# To be done
Update the items from the very first one through the line containing "The height and", changing "Select" to "Choose" and leaving everything else unchanged.

# Dataset entries
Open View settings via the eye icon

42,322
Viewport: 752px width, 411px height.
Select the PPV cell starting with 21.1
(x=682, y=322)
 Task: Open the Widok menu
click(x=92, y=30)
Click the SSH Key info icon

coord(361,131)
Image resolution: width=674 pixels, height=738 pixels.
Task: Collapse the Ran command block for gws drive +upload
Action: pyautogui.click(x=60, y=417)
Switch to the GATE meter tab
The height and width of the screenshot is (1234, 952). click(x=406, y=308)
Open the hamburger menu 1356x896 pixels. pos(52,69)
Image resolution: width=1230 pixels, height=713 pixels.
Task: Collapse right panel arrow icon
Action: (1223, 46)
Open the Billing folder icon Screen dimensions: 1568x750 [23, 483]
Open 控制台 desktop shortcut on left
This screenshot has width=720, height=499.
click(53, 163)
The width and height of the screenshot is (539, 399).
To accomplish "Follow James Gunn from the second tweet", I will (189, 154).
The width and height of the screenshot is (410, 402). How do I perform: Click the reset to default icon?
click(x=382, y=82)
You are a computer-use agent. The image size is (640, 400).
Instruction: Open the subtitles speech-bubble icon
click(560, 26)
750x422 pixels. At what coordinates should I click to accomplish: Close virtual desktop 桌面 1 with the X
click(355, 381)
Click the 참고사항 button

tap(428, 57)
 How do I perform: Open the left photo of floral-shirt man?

# Response to this exercise
Open View settings via the eye icon

42,322
Viewport: 752px width, 411px height.
Choose the PPV cell starting with 21.1
(x=682, y=322)
 Task: Open the Widok menu
click(x=92, y=30)
Click the SSH Key info icon

coord(361,131)
Image resolution: width=674 pixels, height=738 pixels.
Task: Collapse the Ran command block for gws drive +upload
Action: pyautogui.click(x=60, y=417)
Switch to the GATE meter tab
The height and width of the screenshot is (1234, 952). click(x=406, y=308)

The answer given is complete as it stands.